┌──

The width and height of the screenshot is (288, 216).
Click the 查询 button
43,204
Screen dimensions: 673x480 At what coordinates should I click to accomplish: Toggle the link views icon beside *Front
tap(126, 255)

└──

* [WHAT TO DO]: Turn all the rows above into a numbered list, dropping any blank lines.

* [SOLUTION TO THIS TASK]:
1. The width and height of the screenshot is (288, 216).
2. Click the 查询 button
3. 43,204
4. Screen dimensions: 673x480 At what coordinates should I click to accomplish: Toggle the link views icon beside *Front
5. tap(126, 255)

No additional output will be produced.